[Stored data]
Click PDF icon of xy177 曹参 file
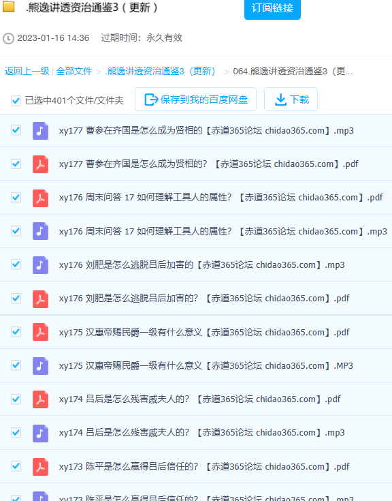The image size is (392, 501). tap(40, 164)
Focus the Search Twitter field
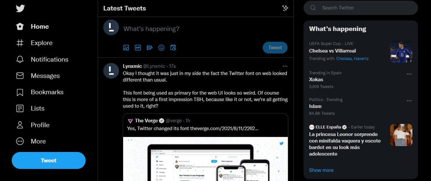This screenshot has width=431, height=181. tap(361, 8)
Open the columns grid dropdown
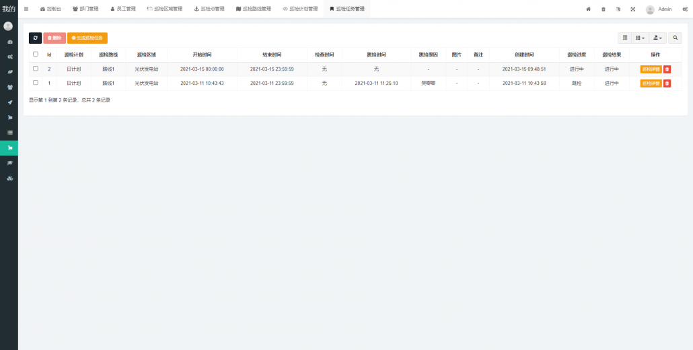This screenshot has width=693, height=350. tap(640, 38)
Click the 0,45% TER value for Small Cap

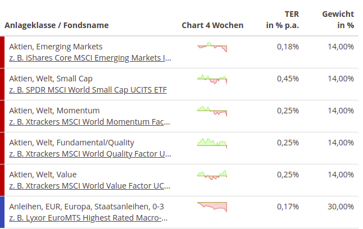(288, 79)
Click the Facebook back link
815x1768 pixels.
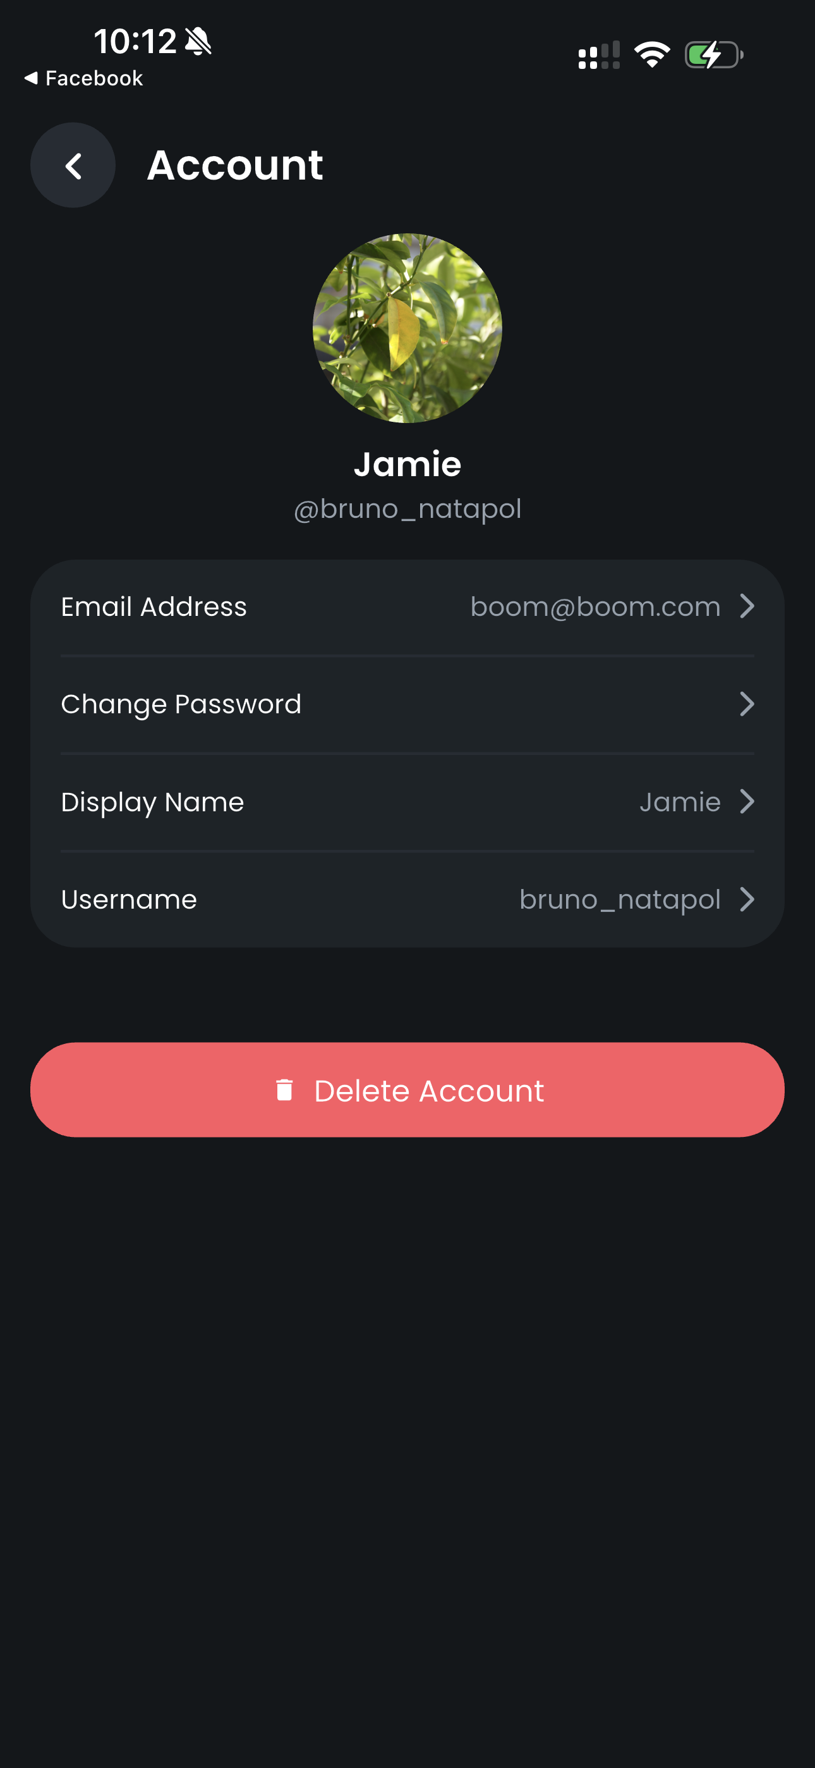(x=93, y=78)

#### Aim of the exercise:
All of the data is to be returned exactly, with no pictures included.

#### Result of the task:
Click PDF icon of xy177 曹参 file
The image size is (392, 501). tap(40, 164)
Focus the Search Twitter field
This screenshot has width=431, height=181. tap(361, 8)
Open the columns grid dropdown
This screenshot has width=693, height=350. tap(640, 38)
Click the 0,45% TER value for Small Cap

(288, 79)
Click the Facebook back link
815x1768 pixels.
(x=93, y=78)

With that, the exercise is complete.